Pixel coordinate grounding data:
....................

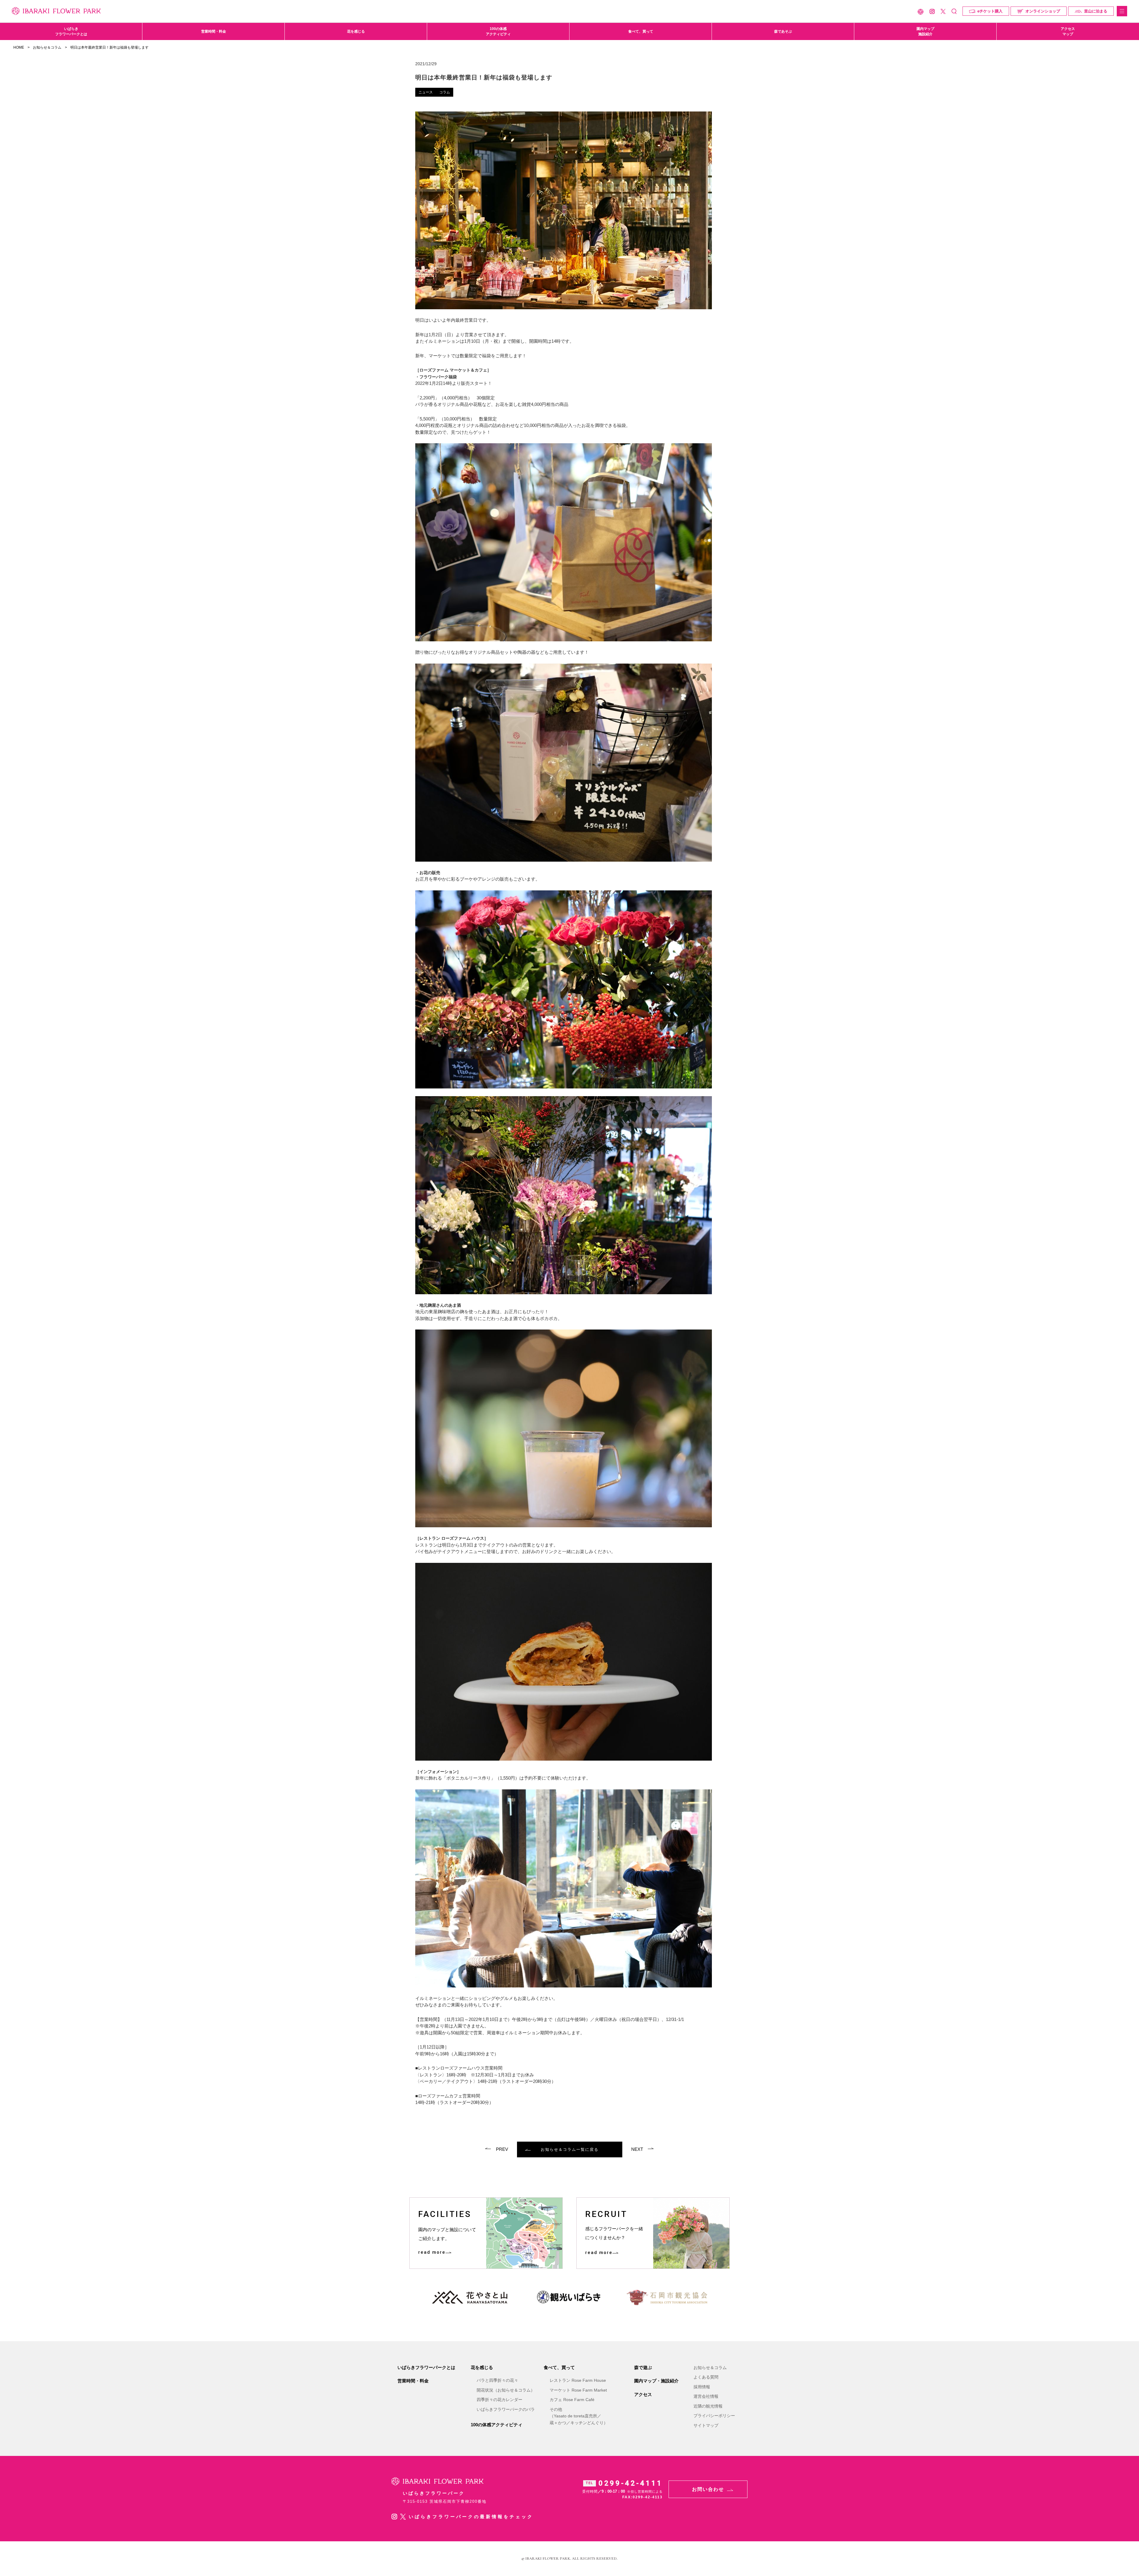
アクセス (643, 2394)
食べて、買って (640, 31)
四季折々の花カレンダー (499, 2399)
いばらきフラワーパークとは (71, 31)
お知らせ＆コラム (47, 47)
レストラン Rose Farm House (578, 2380)
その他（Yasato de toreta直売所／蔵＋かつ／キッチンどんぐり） (579, 2416)
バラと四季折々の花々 (497, 2380)
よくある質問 (705, 2377)
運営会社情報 (705, 2396)
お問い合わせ (708, 2489)
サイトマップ (705, 2425)
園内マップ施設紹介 (925, 31)
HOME (18, 47)
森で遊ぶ (643, 2367)
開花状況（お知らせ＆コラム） (506, 2390)
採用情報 (701, 2386)
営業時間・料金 (213, 31)
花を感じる (356, 31)
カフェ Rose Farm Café (572, 2399)
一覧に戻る (570, 2149)
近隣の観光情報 (708, 2406)
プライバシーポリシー (714, 2415)
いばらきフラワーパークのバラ (506, 2409)
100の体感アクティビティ (498, 31)
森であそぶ (783, 31)
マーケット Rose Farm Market (578, 2390)
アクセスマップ (1068, 31)
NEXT (637, 2149)
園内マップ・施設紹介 (656, 2380)
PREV (502, 2149)
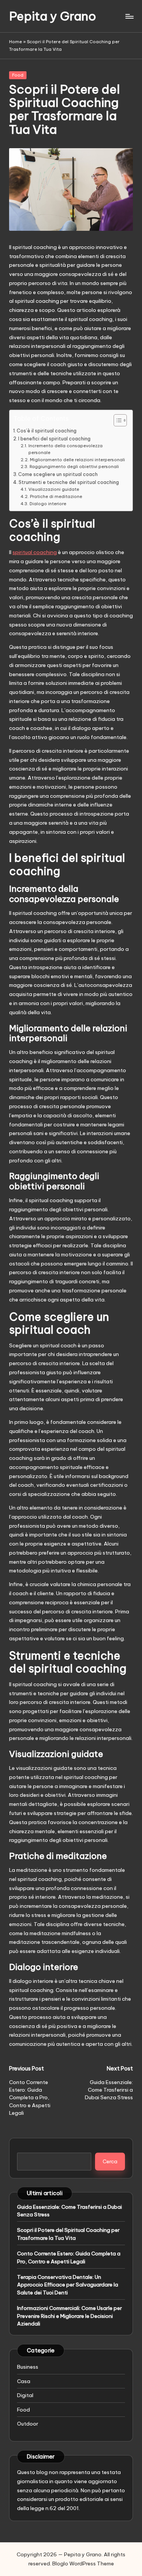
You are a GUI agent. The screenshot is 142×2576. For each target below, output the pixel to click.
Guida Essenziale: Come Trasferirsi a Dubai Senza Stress (69, 2210)
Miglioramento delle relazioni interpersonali (77, 459)
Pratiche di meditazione (56, 496)
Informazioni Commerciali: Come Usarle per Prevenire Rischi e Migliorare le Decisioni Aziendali (69, 2316)
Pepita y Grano (52, 16)
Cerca (110, 2161)
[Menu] (129, 16)
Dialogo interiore (48, 503)
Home (15, 41)
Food (17, 75)
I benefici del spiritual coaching (54, 439)
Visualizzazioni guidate (53, 489)
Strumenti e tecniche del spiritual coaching (69, 482)
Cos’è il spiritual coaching (46, 431)
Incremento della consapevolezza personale (65, 449)
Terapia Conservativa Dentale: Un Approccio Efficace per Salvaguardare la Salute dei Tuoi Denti (67, 2285)
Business (27, 2366)
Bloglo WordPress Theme (83, 2563)
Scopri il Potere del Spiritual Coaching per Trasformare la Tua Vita (68, 2234)
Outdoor (27, 2423)
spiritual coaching (34, 552)
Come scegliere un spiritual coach (58, 474)
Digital (25, 2395)
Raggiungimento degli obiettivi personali (74, 466)
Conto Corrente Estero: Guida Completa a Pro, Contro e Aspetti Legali (68, 2257)
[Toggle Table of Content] (116, 420)
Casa (23, 2381)
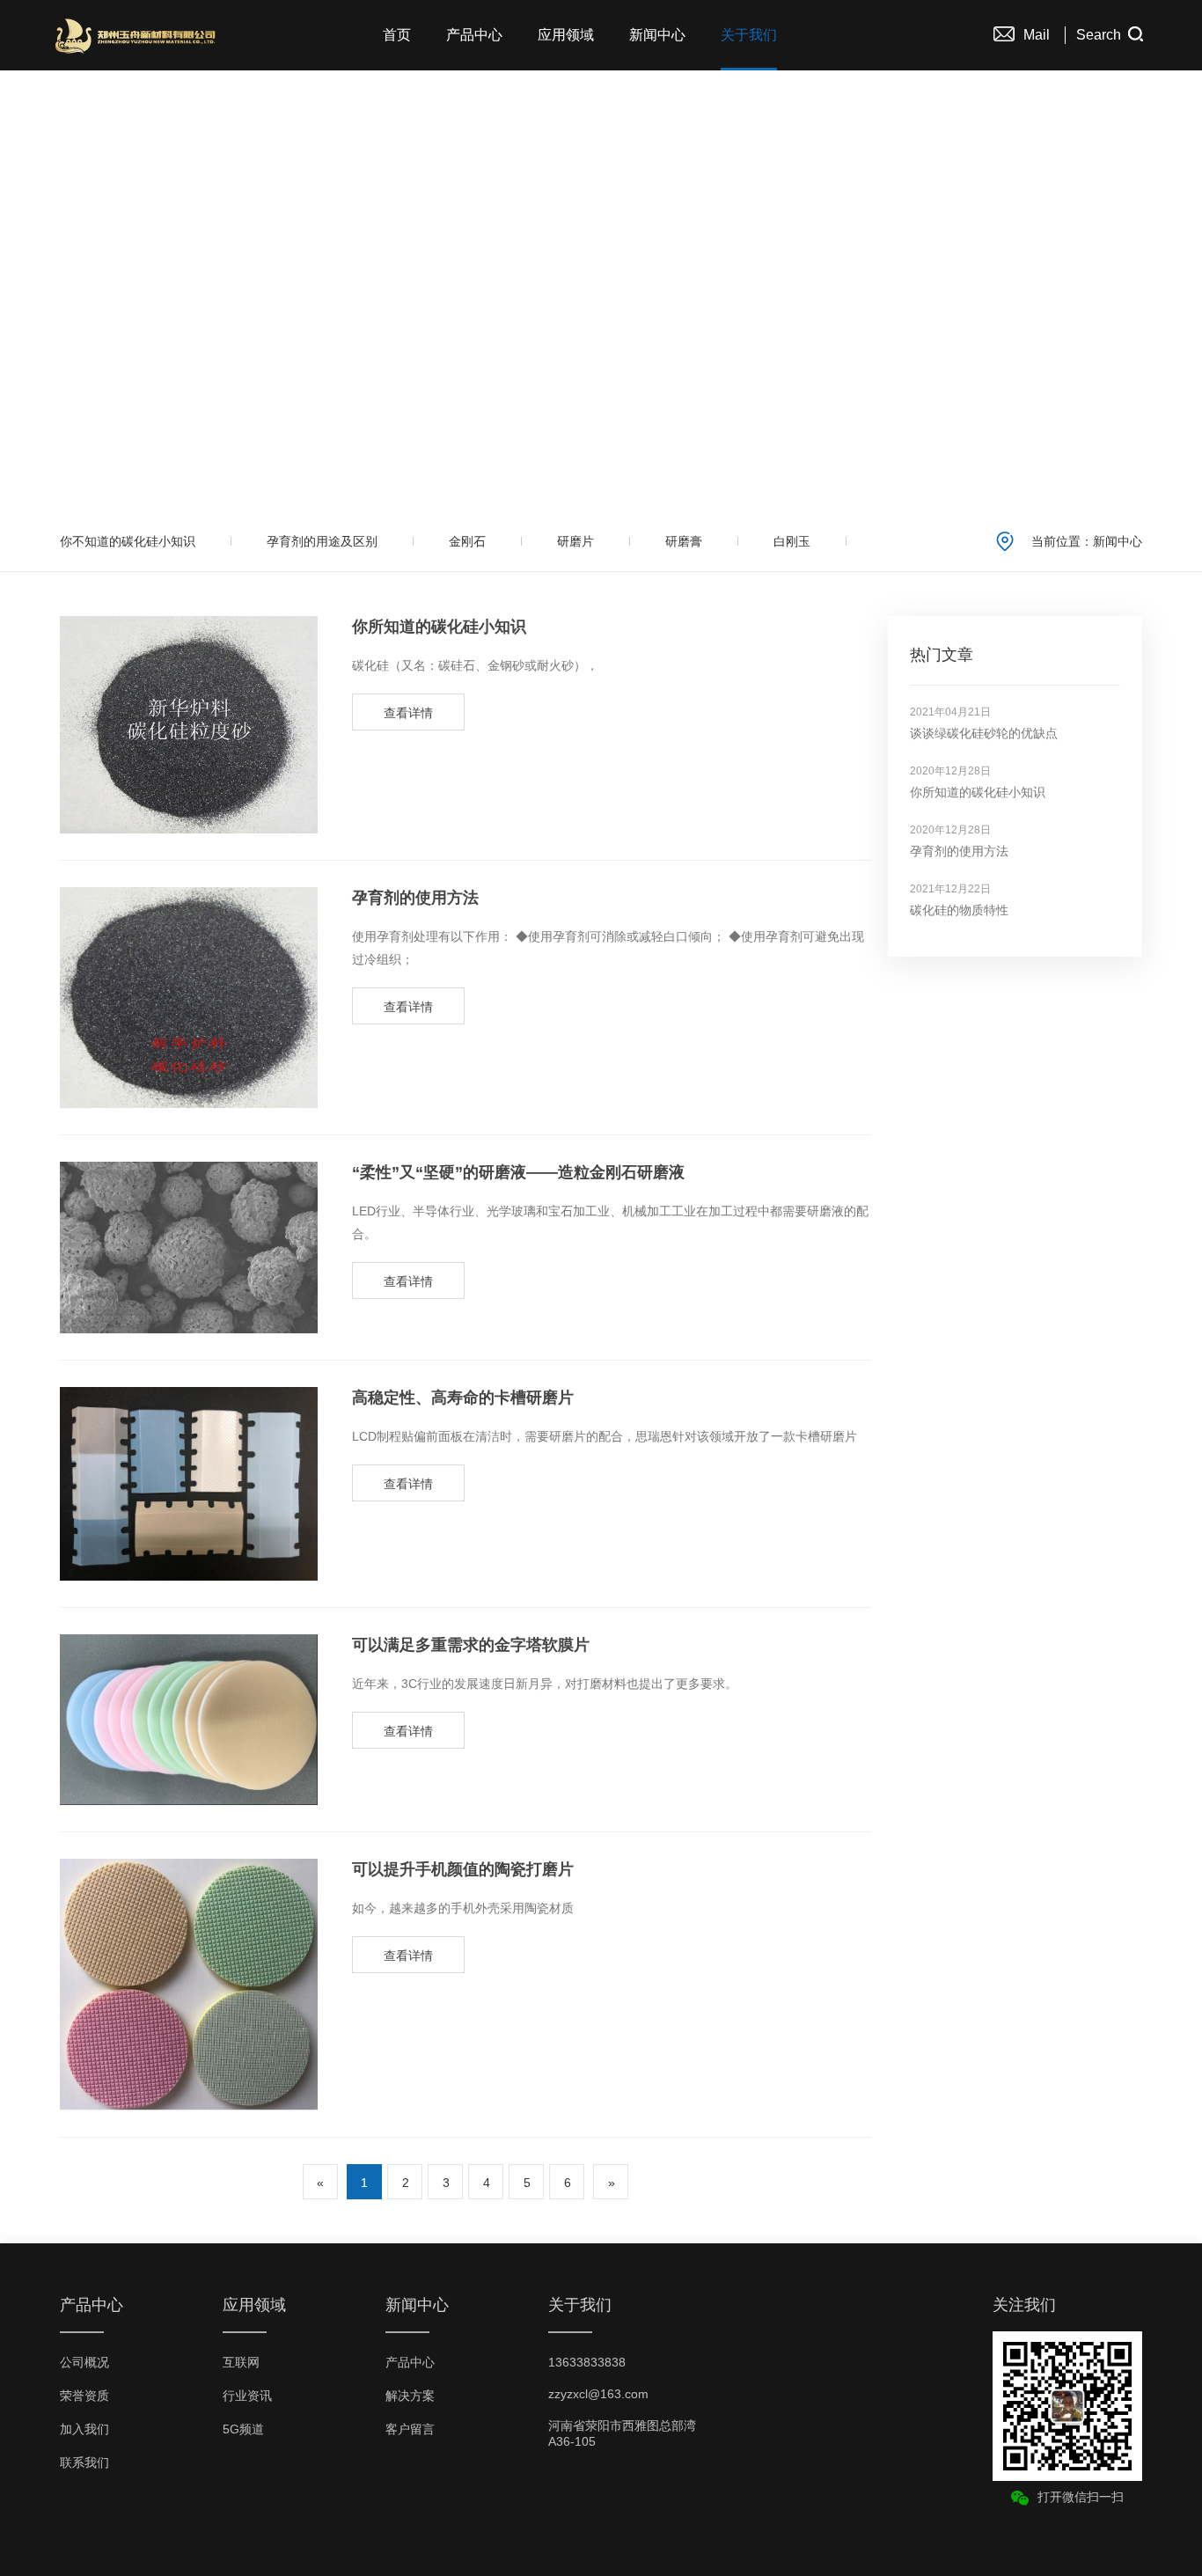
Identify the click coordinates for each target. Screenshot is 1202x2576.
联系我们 (84, 2462)
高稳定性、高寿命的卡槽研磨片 (463, 1397)
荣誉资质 (84, 2396)
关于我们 (749, 34)
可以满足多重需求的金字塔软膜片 (471, 1645)
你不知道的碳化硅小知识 (127, 541)
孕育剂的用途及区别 (322, 541)
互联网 (241, 2362)
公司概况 (84, 2362)
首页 (397, 34)
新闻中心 (657, 34)
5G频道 (243, 2429)
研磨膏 (683, 541)
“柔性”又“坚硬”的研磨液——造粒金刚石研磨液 (518, 1172)
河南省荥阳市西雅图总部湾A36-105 (622, 2433)
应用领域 (566, 34)
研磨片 (575, 541)
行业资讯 (247, 2396)
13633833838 (587, 2362)
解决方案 (410, 2396)
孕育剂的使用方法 (415, 897)
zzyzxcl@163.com (598, 2394)
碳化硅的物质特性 (959, 910)
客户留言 (410, 2429)
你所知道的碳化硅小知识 (439, 626)
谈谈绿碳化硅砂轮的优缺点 (984, 733)
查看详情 (408, 713)
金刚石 (467, 541)
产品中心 (474, 34)
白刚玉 (791, 541)
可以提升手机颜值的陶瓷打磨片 (463, 1869)
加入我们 (84, 2429)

....................

__ABOUT THIS TASK__: Above are the records. Print exactly, and only, the lines from the line with "I benefici del spiritual coaching (54, 439)" to the line with "Bloglo WordPress Theme (83, 2563)", both inclusive.

__ANSWER BOX__:
I benefici del spiritual coaching (54, 439)
Visualizzazioni guidate (53, 489)
Strumenti e tecniche del spiritual coaching (69, 482)
Cos’è il spiritual coaching (46, 431)
Incremento della consapevolezza personale (65, 449)
Terapia Conservativa Dentale: Un Approccio Efficace per Salvaguardare la Salute dei Tuoi Denti (67, 2285)
Business (27, 2366)
Bloglo WordPress Theme (83, 2563)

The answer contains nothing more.